[llvm] 92e0ab9 - [AArch64] Don't map llvm sqrt intrinsics to veclib functions

Tue Mar 7 04:17:20 PST 2023

Author: Graham Hunter
Date: 2023-03-07T11:43:41Z
New Revision: 92e0ab937ffd348e723586ac0a980ffeca4dad48

URL: https://github.com/llvm/llvm-project/commit/92e0ab937ffd348e723586ac0a980ffeca4dad48
DIFF: https://github.com/llvm/llvm-project/commit/92e0ab937ffd348e723586ac0a980ffeca4dad48.diff

LOG: [AArch64] Don't map llvm sqrt intrinsics to veclib functions

Since AArch64 has sqrt instructions, we want to use those instead of
calls to vector math routines for llvm sqrt intrinsics (since those
don't imply some of the constraints that libm calls might have) so
we just remove the mappings.

Code originally written by mgabka

Reviewed By: danielkiss, paulwalker-arm

Differential Revision: https://reviews.llvm.org/D145392

Added: 
    llvm/test/CodeGen/AArch64/replace-intrinsics-with-veclib-sqrt.ll

Modified: 
    llvm/include/llvm/Analysis/VecFuncs.def
    llvm/test/Transforms/LoopVectorize/AArch64/sleef-calls-aarch64.ll

Removed: 
    


################################################################################
diff  --git a/llvm/include/llvm/Analysis/VecFuncs.def b/llvm/include/llvm/Analysis/VecFuncs.def
index 85d208b946252..34f5b3904cb07 100644

--- a/llvm/include/llvm/Analysis/VecFuncs.def
+++ b/llvm/include/llvm/Analysis/VecFuncs.def
@@ -525,7 +525,6 @@ TLI_DEFINE_VECFUNC( "sinh", "_ZGVnN2v_sinh", FIXED(2))
 TLI_DEFINE_VECFUNC( "llvm.sinh.f64", "_ZGVnN2v_sinh", FIXED(2))
 
 TLI_DEFINE_VECFUNC( "sqrt", "_ZGVnN2v_sqrt", FIXED(2))
-TLI_DEFINE_VECFUNC( "llvm.sqrt.f64", "_ZGVnN2v_sqrt", FIXED(2))
 
 TLI_DEFINE_VECFUNC( "tan", "_ZGVnN2v_tan", FIXED(2))
 TLI_DEFINE_VECFUNC( "llvm.tan.f64", "_ZGVnN2v_tan", FIXED(2))
@@ -595,7 +594,6 @@ TLI_DEFINE_VECFUNC( "sinhf", "_ZGVnN4v_sinhf", FIXED(4))
 TLI_DEFINE_VECFUNC( "llvm.sinh.f32", "_ZGVnN4v_sinhf", FIXED(4))
 
 TLI_DEFINE_VECFUNC( "sqrtf", "_ZGVnN4v_sqrtf", FIXED(4))
-TLI_DEFINE_VECFUNC( "llvm.sqrt.f32", "_ZGVnN4v_sqrtf", FIXED(4))
 
 TLI_DEFINE_VECFUNC( "tanf", "_ZGVnN4v_tanf", FIXED(4))
 TLI_DEFINE_VECFUNC( "llvm.tan.f32", "_ZGVnN4v_tanf", FIXED(4))

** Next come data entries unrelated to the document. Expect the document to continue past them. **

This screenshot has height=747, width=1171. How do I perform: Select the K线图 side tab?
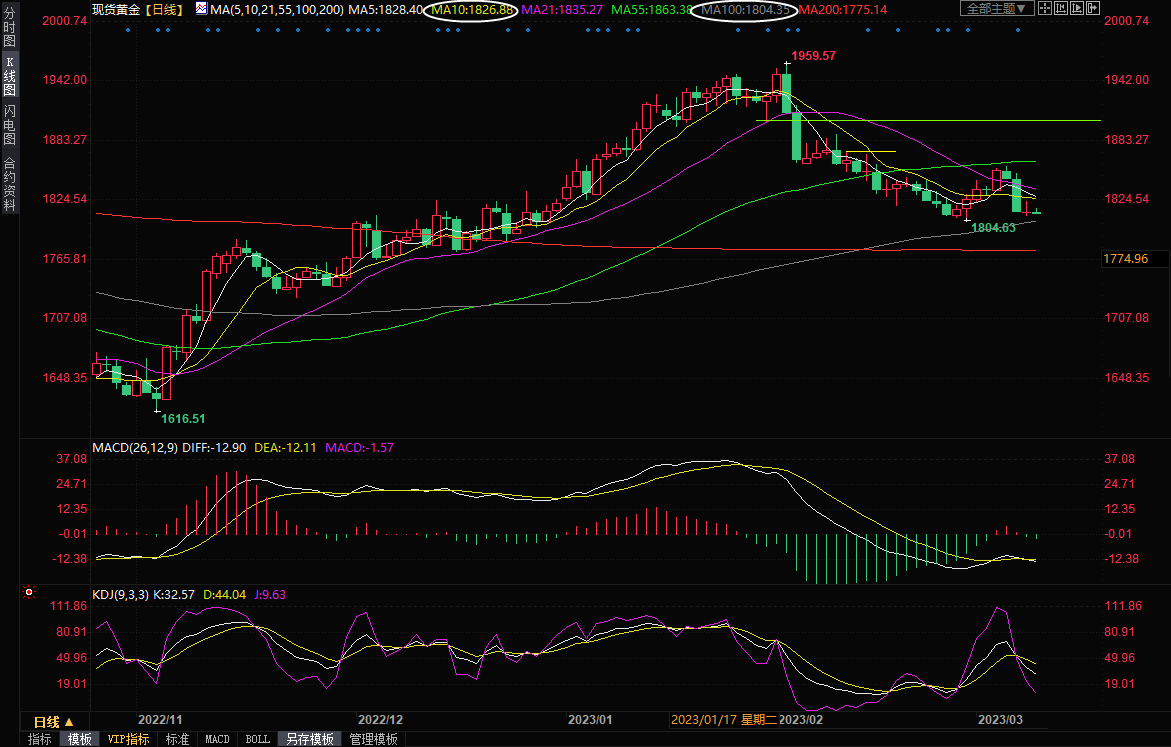click(x=9, y=75)
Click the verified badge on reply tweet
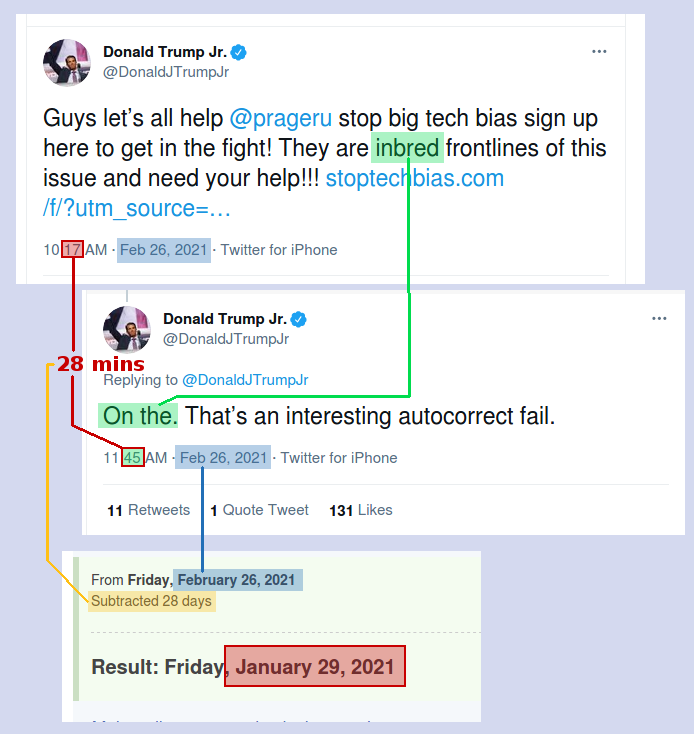The image size is (694, 734). click(x=299, y=319)
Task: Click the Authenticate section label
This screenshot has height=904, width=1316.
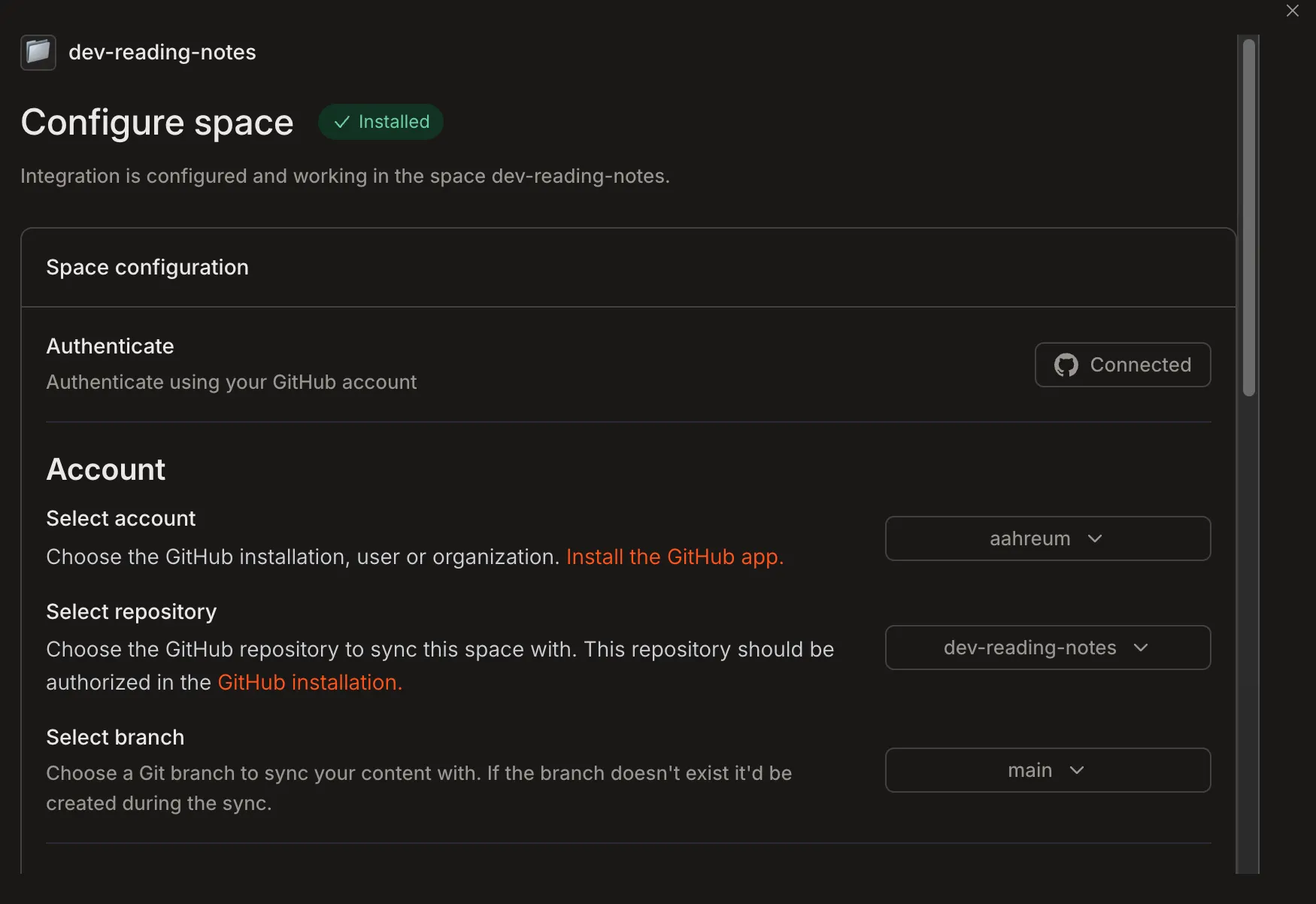Action: (x=110, y=346)
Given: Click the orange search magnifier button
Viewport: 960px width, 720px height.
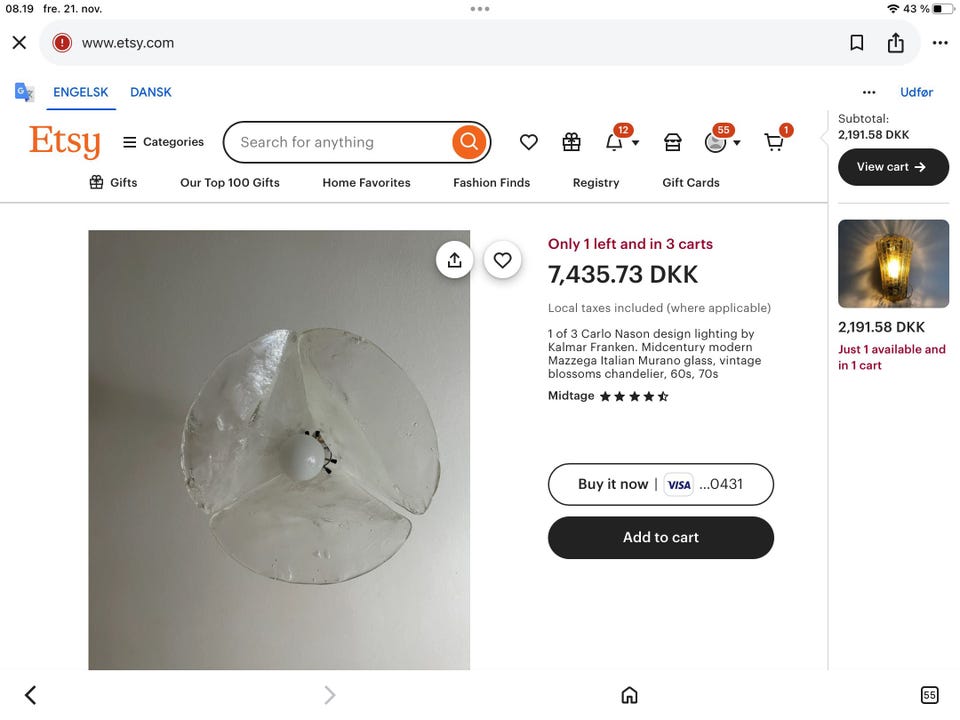Looking at the screenshot, I should [468, 142].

diff  --git a/llvm/test/CodeGen/AArch64/replace-intrinsics-with-veclib-sqrt.ll b/llvm/test/CodeGen/AArch64/replace-intrinsics-with-veclib-sqrt.ll
new file mode 100644
index 0000000000000..03fca2ffe3e32
--- /dev/null
+++ b/llvm/test/CodeGen/AArch64/replace-intrinsics-with-veclib-sqrt.ll
@@ -0,0 +1,50 @@
+; NOTE: Assertions have been autogenerated by utils/update_test_checks.py
+; RUN: opt -vector-library=sleefgnuabi -replace-with-veclib -S < %s | FileCheck %s
+
+target triple = "aarch64-unknown-linux-gnu"
+
+define <2 x double> @llvm_sqrt_f64(<2 x double> %in) {
+; CHECK-LABEL: define {{[^@]+}}@llvm_sqrt_f64
+; CHECK-SAME: (<2 x double> [[IN:%.*]]) {
+; CHECK-NEXT:    [[TMP1:%.*]] = call fast <2 x double> @llvm.sqrt.v2f64(<2 x double> [[IN]])
+; CHECK-NEXT:    ret <2 x double> [[TMP1]]
+;
+  %1 = call fast <2 x double> @llvm.sqrt.v2f64(<2 x double> %in)
+  ret <2 x double> %1
+}
+
+define <4 x float> @llvm_sqrt_f32(<4 x float> %in) {
+; CHECK-LABEL: define {{[^@]+}}@llvm_sqrt_f32
+; CHECK-SAME: (<4 x float> [[IN:%.*]]) {
+; CHECK-NEXT:    [[TMP1:%.*]] = call fast <4 x float> @llvm.sqrt.v4f32(<4 x float> [[IN]])
+; CHECK-NEXT:    ret <4 x float> [[TMP1]]
+;
+  %1 = call fast <4 x float> @llvm.sqrt.v4f32(<4 x float> %in)
+  ret <4 x float> %1
+}
+
+define <vscale x 2 x double> @llvm_sqrt_vscale_f64(<vscale x 2 x double> %in) {
+; CHECK-LABEL: define {{[^@]+}}@llvm_sqrt_vscale_f64
+; CHECK-SAME: (<vscale x 2 x double> [[IN:%.*]]) {
+; CHECK-NEXT:    [[TMP1:%.*]] = call fast <vscale x 2 x double> @llvm.sqrt.nxv2f64(<vscale x 2 x double> [[IN]])
+; CHECK-NEXT:    ret <vscale x 2 x double> [[TMP1]]
+;
+  %1 = call fast <vscale x 2 x double> @llvm.sqrt.nxv2f64(<vscale x 2 x double> %in)
+  ret <vscale x 2 x double> %1
+}
+
+define <vscale x 4 x float> @llvm_sqrt_vscale_f32(<vscale x 4 x float> %in) {
+; CHECK-LABEL: define {{[^@]+}}@llvm_sqrt_vscale_f32
+; CHECK-SAME: (<vscale x 4 x float> [[IN:%.*]]) {
+; CHECK-NEXT:    [[TMP1:%.*]] = call fast <vscale x 4 x float> @llvm.sqrt.nxv4f32(<vscale x 4 x float> [[IN]])
+; CHECK-NEXT:    ret <vscale x 4 x float> [[TMP1]]
+;
+  %1 = call fast <vscale x 4 x float> @llvm.sqrt.nxv4f32(<vscale x 4 x float> %in)
+  ret <vscale x 4 x float> %1
+}
+
+
+declare <2 x double> @llvm.sqrt.v2f64(<2 x double>)
+declare <4 x float> @llvm.sqrt.v4f32(<4 x float>)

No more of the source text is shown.